* [What you have to do] Write the next part of the text on designing the AIDA conversational agents for people with diabetes, starting after its last sentence.

**** Provided text

3.2 Design guidelines

The design guidelines were informed by the report produced after the workshops: the needs and suggestions that emerged during the interviews were used as dos and don'ts to create both CAs. To our knowledge, this is one of few cases where the design guidelines were informed by interviews and at the same time they were empirically applied to the construction of two different CAs [49, 53,54,55].

The first area indicated that the agents should be a reassuring presence, trustworthy and reliable from a medical point of view. Their internal knowledge should reflect that of the diabetologists and their tone of voice should be firm. Since many patients also need psychological support after the diagnosis, the agents should employ empathetic language and encourage them to reach out to family, friends and professional help if they express any discomfort.

The second area expressed various preferences in terms of devices, technologies and privacy. Apart from the soundness of the information that the agents would give, which was always considered as a paramount guideline, the workshops instructed the design of an agent that could be used from any device and that did not collect any personal data about the user. Ease of use and availability was one of the requirements suggested by the clinicians; by deploying the agents on a website, a free and popular messaging app and one of the most known voice-based platforms in Italy, we met those needs. The opportunity of both a text-based and a voice-based interaction also met the demands of the different age groups, that may find one agent or the other easier to use according to their familiarity with new technologies. Even though patients desired personalized interactions with the agent by sharing some of their data, it was deemed best not to collect any personal information about the users in order to comply with pharmaceutical regulations. Therefore both CA are agnostic to users and the interactions do not take into account any external information.

Ease of use piloted AIDA Chatbot towards user-driven interaction, where the user would be free to ask even impromptu questions without the need to engage in a complex and guided dialogue session. AIDA Cookbot, on the other hand, was created as agent-driven interaction because of the different communication channel it would exploit: via voice, it is important that the agent instruct users on what to say next in order to benefit from the CA’s content.

4 Construction of the knowledge base

The results of the interview stated the principles that were later followed in the design of the CA’s KB. The KB was built during a co-design workshop, where a scientific board drafted the content guided by three facilitators and two computational linguists. Unlike previous work [33, 35], AIDAs’ KB was built manually, in order to assure that both questions and answers were scientifically sound as well as linguistically correct.

********
**** Listed records

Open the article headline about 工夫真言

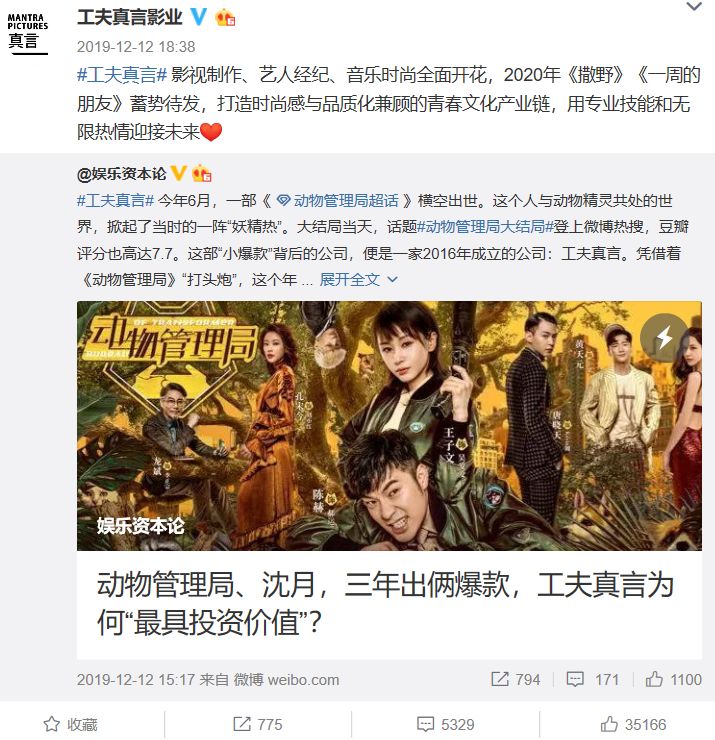tap(385, 604)
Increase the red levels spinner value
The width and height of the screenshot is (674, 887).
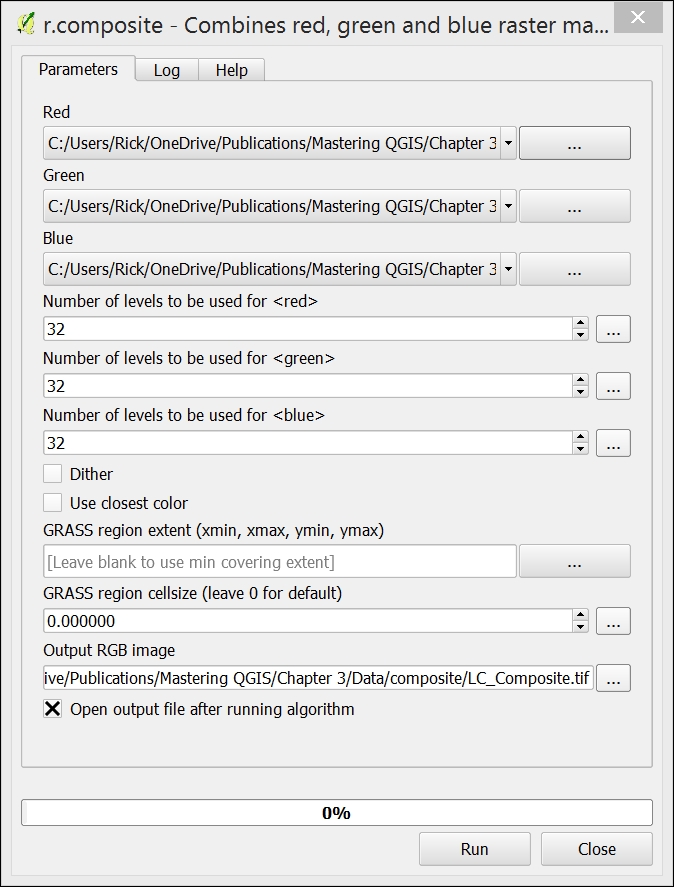580,323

********

* [Response to this exercise]
The scientific board was composed of four diabetologists, four specialists from the pharmaceutical company, and a psychologist. The presence of these different figures assured medical accuracy and adherence to pharmaceutical regulations. The psychologist in the group advised the board on the themes that were important to address according to the interviews as well as the tone that was appropriate to use while responding to certain doubts, some more delicate than others [56].

The scientific board agreed that the most important issue was the personal safety of the user: no patient or caregiver should ever find herself in a dangerous situation because of the information provided by the agents [57]. Moreover, no data exchange with other systems or request for personal data from the patient should be allowed, in order to meet the diabetologists’ concerns for privacy. AIDA would not be a predictive tool, therefore it could not be a medical device. As such, it could never provide treatment instructions or information about medication. It should be clearly stated that the agents are not a substitute for medical advice.

While the text-based AIDA would answer questions related to diabetes from a broad set of themes, AIDA Cookbot focusses on the food theme by supplying recipes that are compliant with a diabetic regime. Therefore, the board was tasked with the creation of the Q&A corpus, as well as with the recipe corpus.

4.1 AIDA Chatbot’s KB

During the workshop, the multidisciplinary team selected four main themes that were deemed particularly important:

  • Diagnosis—all the information about symptoms, cures and statistics on diabetes;

  • Lifestyle—this section encompasses subjects such as sport, habits and all the services that are available for people with diabetes: fiscal exemption, measures for children in school, etc.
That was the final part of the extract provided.